## Your task
Read the records and gather each line that includes "dimensions".

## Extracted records
-- Opening Marker --

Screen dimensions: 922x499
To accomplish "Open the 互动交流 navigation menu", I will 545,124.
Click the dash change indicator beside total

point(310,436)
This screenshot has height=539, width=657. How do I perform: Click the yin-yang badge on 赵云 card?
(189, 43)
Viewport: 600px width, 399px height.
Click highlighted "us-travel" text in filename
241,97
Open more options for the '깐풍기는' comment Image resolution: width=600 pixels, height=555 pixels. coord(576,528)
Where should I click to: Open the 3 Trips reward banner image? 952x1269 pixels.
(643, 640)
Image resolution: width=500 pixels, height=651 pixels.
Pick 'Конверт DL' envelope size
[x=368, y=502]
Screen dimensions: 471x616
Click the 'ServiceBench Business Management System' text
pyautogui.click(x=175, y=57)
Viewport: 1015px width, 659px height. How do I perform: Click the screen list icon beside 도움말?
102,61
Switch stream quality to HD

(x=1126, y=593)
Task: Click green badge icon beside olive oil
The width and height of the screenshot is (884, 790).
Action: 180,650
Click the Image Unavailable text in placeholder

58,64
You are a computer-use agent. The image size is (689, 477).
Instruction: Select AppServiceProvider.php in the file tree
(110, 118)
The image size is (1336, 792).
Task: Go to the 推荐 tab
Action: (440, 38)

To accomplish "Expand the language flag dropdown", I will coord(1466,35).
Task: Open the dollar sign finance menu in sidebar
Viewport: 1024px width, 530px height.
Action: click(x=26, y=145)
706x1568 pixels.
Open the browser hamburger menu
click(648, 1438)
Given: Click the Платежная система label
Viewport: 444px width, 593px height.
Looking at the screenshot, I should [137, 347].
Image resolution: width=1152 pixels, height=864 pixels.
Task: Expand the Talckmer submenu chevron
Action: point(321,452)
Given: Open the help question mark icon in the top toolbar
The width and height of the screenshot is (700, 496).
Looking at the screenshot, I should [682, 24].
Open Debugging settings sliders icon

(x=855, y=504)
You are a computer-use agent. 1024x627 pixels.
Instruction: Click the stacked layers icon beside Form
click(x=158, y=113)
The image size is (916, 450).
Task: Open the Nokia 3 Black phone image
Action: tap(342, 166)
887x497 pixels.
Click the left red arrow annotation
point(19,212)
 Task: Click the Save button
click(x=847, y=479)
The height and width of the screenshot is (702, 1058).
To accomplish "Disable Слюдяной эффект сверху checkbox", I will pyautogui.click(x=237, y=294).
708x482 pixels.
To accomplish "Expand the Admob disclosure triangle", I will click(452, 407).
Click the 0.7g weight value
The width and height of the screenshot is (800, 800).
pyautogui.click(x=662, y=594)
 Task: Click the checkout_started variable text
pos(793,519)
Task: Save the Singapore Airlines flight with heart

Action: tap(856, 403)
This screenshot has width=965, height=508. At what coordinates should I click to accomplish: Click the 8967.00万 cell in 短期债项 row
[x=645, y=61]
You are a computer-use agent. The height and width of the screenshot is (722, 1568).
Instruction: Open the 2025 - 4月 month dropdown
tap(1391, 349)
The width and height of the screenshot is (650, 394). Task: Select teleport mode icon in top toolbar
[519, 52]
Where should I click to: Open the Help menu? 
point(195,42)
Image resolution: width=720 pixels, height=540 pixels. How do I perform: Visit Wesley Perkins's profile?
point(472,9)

-- Closing Marker --

## Task output
Screen dimensions: 922x499
Screen dimensions: 471x616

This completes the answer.